The Role of Living Foods Nutrition

20 Jan 2016
Read time: 4 min
Category: Archive

When we eat cooked food, our immune system reacts as if we have just been contaminated by an army of toxic invaders. Our white blood cells mobilize in large numbers and spring into action to annihilate this foreign army. The more cooked food we eat, the more our immune system is in a perpetual frenzy of activity. This depletes its energy and diminishes its effectiveness in maintaining health and fighting some of the more dangerous microbes and chemical toxins once they enter and colonize our system.

These findings about the immune-suppressing effects of cooked food, especially meat, came to light in 1930 at the First International Congress of Microbiology in Paris. Paul Kouchakoff, a Swiss physician, reported his discovery that eating cooked food produces leukocytosis—an elevation of white corpuscles in the blood—but the consumption of raw food does not produce these higher white cell counts.

While at the University of Clinical Chemistry in Switzerland, Dr. Kouchakoff performed three hundred experiments on the relationship between white cell counts and cooked versus raw food. He reached the conclusion that the effect was a pathological response of the human body to any food altered by high temperatures. Previously, medical science had considered this elevation to be a natural physiological phenomenon. He further observed that prepared or processed meat, when cooked or smoked, brought on the most violent reaction from the human immune system, which mobilized white blood cells in numbers comparable to when the body is poisoned by chemicals or pathogens.

An internal program review study that we conducted at Hippocrates from 1982 to 1983 confirmed these findings and drew a direct link between a raw vegan diet, immune system recovery, and the healing of catastrophic illnesses and diseases. We had 275 people participate in our study, and we measured their immune system effectiveness based on the percentages of cooked food they consumed.

We found that when cooked food comprises 25 to 30 percent of a person’s diet (based on the overall weight of the food consumed), that individual’s immunity is lowered by 17.6 percent. Any amount of cooked food beyond that percentage resulted in a 48 percent weakening of immune system cells. As a result of these findings, we advise anyone who is seriously ill to eat a totally raw vegan diet for two years to keep his or her immune system completely undistracted from the task of fighting the illness or disease.

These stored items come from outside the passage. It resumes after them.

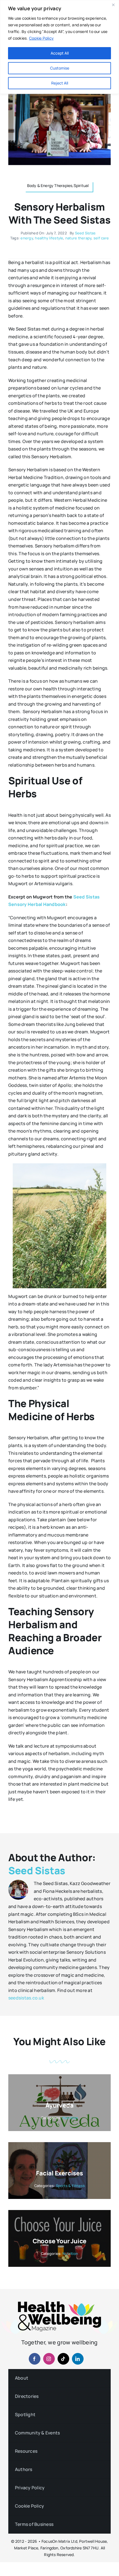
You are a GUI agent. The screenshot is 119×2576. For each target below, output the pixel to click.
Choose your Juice (59, 2241)
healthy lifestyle (49, 237)
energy (26, 237)
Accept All (60, 53)
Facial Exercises (59, 2173)
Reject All (59, 83)
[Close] (113, 4)
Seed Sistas (85, 233)
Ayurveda (59, 2105)
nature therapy (78, 237)
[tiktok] (63, 2359)
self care (101, 237)
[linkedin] (78, 2359)
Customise (59, 68)
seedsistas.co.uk (26, 1998)
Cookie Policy (41, 38)
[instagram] (49, 2359)
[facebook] (34, 2359)
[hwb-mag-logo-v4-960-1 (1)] (59, 2304)
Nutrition (70, 2117)
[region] (59, 47)
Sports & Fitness (70, 2185)
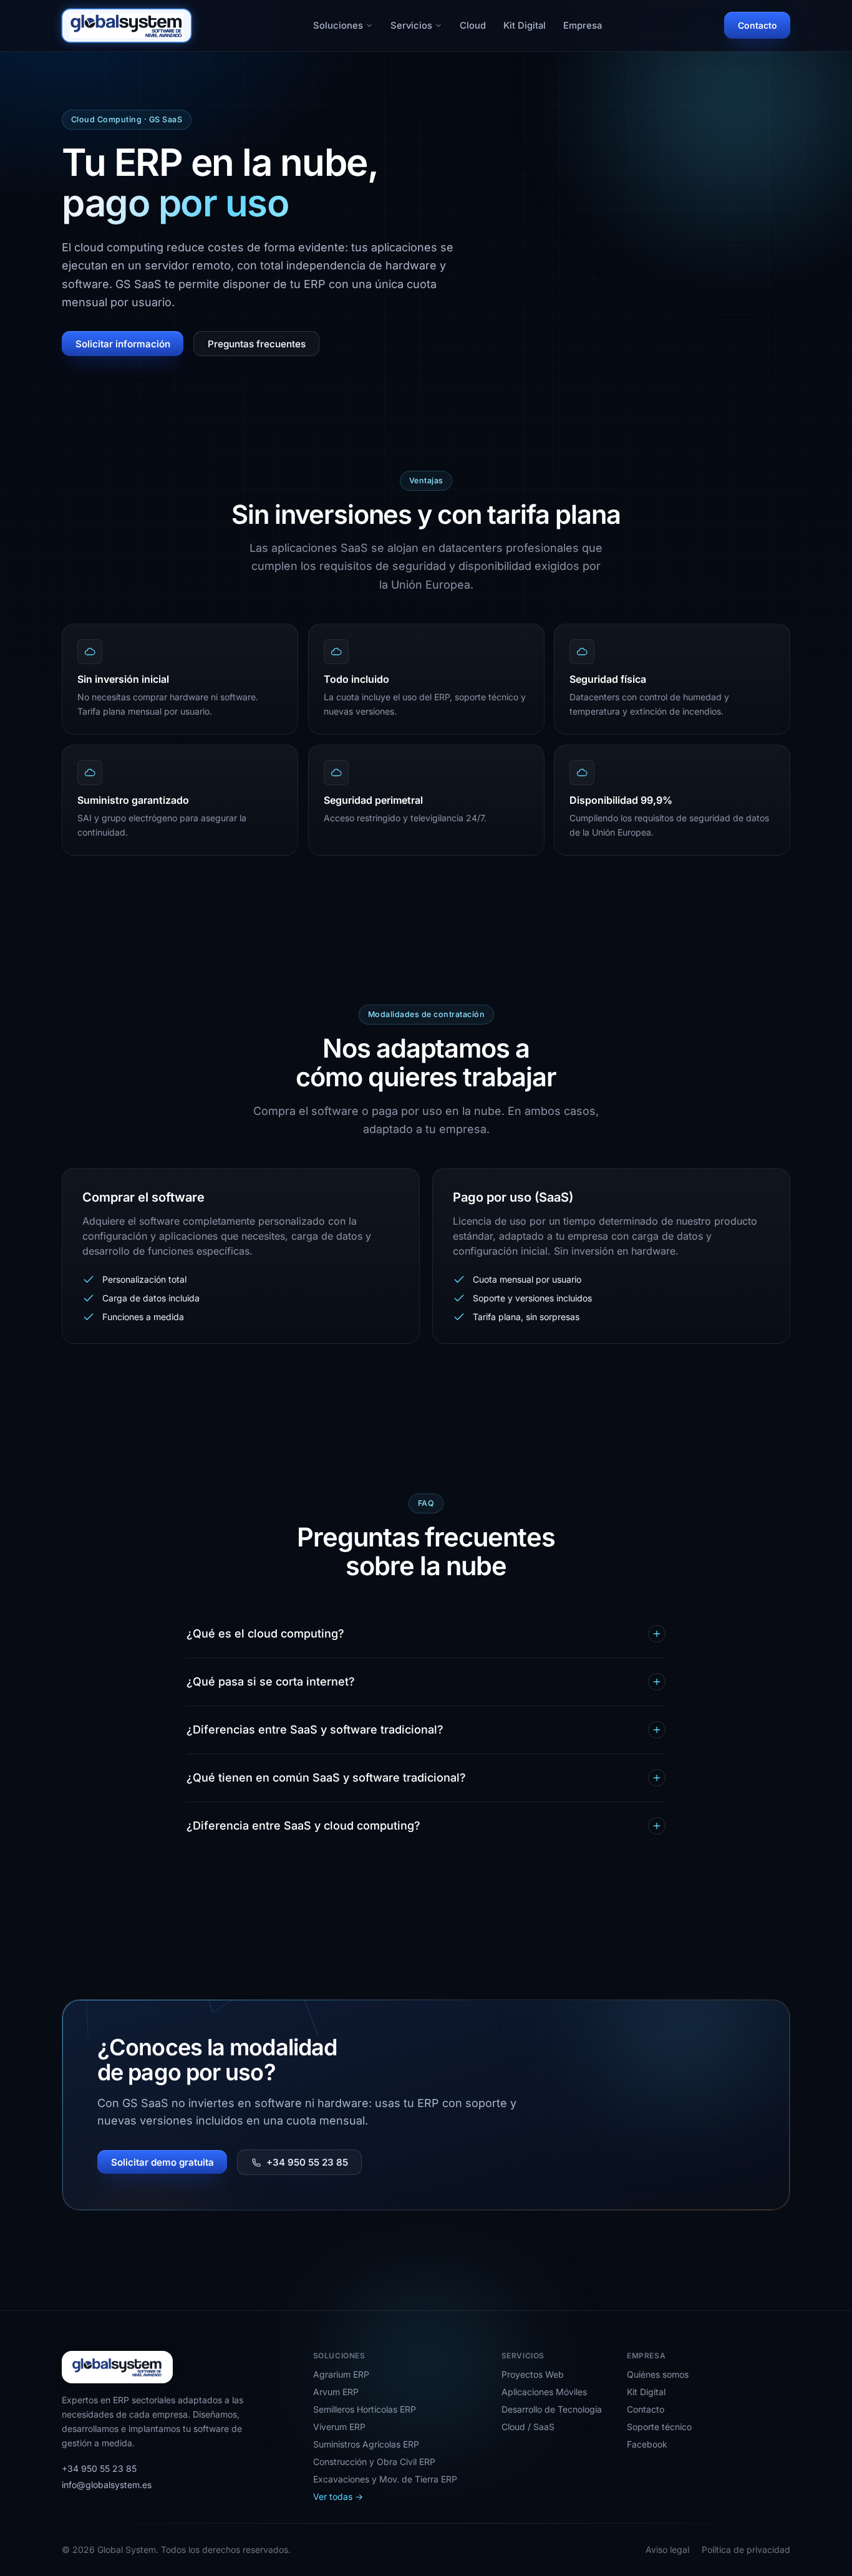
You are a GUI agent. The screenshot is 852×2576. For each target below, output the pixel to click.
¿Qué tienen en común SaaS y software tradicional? (326, 1777)
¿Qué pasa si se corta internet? (270, 1681)
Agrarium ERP (341, 2374)
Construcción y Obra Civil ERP (374, 2461)
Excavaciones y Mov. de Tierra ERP (385, 2479)
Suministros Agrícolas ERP (366, 2444)
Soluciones (338, 25)
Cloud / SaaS (527, 2426)
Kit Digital (524, 25)
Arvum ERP (336, 2391)
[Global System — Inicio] (126, 26)
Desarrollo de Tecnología (551, 2409)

We have observed that after people spend two years on a totally raw vegan diet, their immune system recovers and wellness follows. This is our natural lifeforce in action, doing the job that nature intended for it.

Support for our observations about the positive results of raw food on immunity has come from numerous medical science studies. A 1990 study from Germany, for instance, described how raw food positively influences the health of the immune system. These effects include antibiotic, antiallergic, anti-inflammatory, and tumor-protective actions.

At the Oregon Health & Science University, researchers monitored the immune systems of forty-two adult monkeys for forty-two months. Half were fed a nutritious, reduced-calorie diet; the other half got a traditional monkey diet. Monkeys on the nutritious, reduced-calorie diet had much better T-cell function. This study appeared in a December 2006 issue of the Proceedings of the National Academies of Science.

More than seventy studies on humans have found that beta-carotene, which is abundant in green, germinating seeds such as alfalfa and sunflower greens, can act as an antioxidant to neutralize the free radicals that damage cells and contribute to cancer. This nutrient directly enhances the immune system in a way that protects against tumors, particularly lung cancer and melanoma.